Section: New Results

Quasi-Riemannian approach to constrained optimization

Participants : Didier Bailly [Research Engineer, ONERA Department of Applied Aerodynamics, Meudon] , Gérald Carrier [Research Engineer, ONERA Department of Applied Aerodynamics, Meudon] , Jean-Antoine Désidéri.

In differentiable optimization, the Broyden-Fletcher-Goldfarb-Shanno (BFGS) method is one of the most efficient methods for unconstrained problems. Besides function values, it only requires the specification of the gradient. An approximate Hessian is calculated by successive approximations as part of the iteration, using rank-1 correction matrices. As a result, the iteration has superlinear convergence : when minimizing a quadratic function in $n$ variables, if the one-dimensional minimizations in the calculated directions of search are done exactly, the Hessian matrix approximation is exact after $n$ iterations, and from this, the iteration identifies to Newton's iteration, and produces the exact local optimum in only one additional iteration ($n+1$ in total).

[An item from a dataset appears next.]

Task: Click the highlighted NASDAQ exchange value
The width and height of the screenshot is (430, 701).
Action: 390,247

However the BFGS method does extend to constrained problems very simply. Following Gabay [95] and other authors, Chunhong Qi et al [128] have proposed a “Riemannian” variant, RBFGS that indeed incorporates equality constraints in the formulation and actually demonstrates superior convergence rates for problems with a large number of variables. However these Riemannian formulations are non trivial to implement since they require procedures implementing non-trivial differential-geometry operators ('retraction' and 'metric transport') to be developed. In their paper, they assume a formal expression of the constraint to be known. But, in PDE-constrained optimization, many constraints are functional, and it is not clear how can the metric transport operator in particular can be defined.

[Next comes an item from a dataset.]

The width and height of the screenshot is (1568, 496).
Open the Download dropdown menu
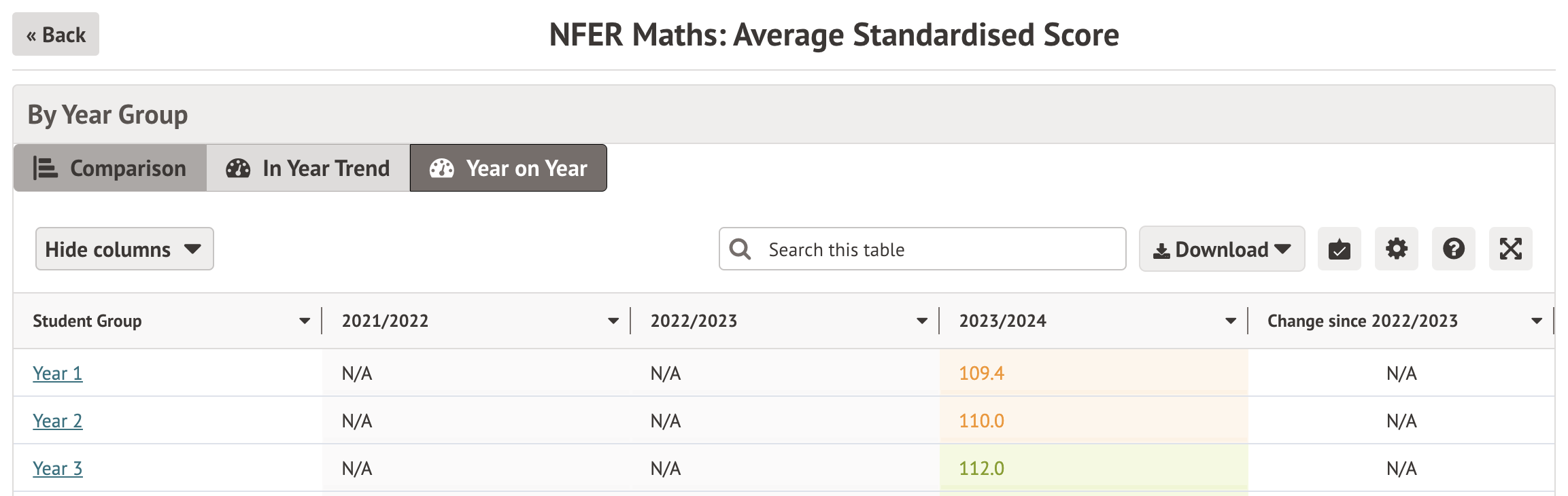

We are investigating how can a quasi-Riemannian method can be defined based on the sole definition of evaluation procedures for the gradients. By condensing all the equality constraints in one, a purely-explicit approximate retraction operator has been defined that yields a point whose distance to the contraint surface is fourth-order at least. The associated transport operator is currently being examined formally. These techniques will be experimented in the context of constrained optimum-shape design in aerodynamics.